Action item
Gather up every line from the entries below that uses the word "dropdown".

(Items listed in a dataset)
▼▼▼

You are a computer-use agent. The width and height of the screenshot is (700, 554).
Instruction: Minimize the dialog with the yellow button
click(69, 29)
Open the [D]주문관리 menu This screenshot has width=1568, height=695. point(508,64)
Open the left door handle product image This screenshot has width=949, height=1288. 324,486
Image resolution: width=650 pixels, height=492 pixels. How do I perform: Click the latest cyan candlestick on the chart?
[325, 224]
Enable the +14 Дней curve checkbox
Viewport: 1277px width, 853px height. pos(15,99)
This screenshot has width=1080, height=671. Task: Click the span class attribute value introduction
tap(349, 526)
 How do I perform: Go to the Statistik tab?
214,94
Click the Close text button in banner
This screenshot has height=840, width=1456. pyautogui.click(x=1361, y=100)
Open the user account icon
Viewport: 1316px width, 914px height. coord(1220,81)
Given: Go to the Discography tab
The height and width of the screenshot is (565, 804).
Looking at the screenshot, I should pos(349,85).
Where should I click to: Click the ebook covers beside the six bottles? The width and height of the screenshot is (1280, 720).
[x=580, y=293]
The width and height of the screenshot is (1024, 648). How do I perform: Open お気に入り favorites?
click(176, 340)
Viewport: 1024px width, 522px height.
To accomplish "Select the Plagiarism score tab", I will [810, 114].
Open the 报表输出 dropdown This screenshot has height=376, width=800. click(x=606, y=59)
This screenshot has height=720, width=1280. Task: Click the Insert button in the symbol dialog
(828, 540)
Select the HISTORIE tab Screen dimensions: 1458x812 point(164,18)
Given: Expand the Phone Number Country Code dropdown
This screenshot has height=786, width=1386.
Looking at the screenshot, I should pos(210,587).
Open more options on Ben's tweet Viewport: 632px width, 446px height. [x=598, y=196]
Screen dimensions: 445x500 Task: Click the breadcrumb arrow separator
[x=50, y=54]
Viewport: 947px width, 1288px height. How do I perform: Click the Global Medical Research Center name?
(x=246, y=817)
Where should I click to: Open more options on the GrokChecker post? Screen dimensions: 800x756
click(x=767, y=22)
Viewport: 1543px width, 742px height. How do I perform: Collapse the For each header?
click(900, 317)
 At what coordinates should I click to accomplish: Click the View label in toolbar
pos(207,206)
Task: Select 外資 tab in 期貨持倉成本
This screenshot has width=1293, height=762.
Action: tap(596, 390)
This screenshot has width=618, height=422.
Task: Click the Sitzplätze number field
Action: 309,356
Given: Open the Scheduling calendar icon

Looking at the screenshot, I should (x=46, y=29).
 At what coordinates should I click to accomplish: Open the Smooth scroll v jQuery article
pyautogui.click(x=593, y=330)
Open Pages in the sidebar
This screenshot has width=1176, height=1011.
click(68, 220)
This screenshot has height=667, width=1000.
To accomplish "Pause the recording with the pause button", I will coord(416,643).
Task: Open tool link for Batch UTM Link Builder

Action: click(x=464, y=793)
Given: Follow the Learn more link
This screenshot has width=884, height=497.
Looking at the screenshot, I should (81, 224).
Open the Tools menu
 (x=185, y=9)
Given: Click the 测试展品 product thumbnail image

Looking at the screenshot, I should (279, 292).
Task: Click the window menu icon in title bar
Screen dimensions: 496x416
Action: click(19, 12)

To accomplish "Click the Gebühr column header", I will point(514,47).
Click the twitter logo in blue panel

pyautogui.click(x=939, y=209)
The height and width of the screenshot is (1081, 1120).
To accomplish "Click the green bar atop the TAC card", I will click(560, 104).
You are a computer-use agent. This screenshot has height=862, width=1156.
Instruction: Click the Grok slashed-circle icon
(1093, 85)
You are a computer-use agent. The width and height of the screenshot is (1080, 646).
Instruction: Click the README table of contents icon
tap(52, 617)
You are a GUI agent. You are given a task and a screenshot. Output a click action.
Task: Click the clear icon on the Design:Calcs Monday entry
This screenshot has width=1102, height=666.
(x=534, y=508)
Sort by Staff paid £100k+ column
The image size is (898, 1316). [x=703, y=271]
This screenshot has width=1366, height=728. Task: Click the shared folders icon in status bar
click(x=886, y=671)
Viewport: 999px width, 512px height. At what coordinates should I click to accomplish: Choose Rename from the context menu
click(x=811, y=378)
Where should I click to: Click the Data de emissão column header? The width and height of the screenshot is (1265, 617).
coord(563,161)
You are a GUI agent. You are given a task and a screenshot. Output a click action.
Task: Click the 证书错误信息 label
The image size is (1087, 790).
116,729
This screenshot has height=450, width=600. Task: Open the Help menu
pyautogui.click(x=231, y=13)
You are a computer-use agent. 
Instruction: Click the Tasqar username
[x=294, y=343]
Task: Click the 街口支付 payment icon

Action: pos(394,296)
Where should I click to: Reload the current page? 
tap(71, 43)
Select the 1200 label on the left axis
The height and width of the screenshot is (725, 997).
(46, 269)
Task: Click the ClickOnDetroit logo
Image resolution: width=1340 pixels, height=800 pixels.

▲▲▲

Written reply
Open the 报表输出 dropdown This screenshot has height=376, width=800. click(x=606, y=59)
Given: Expand the Phone Number Country Code dropdown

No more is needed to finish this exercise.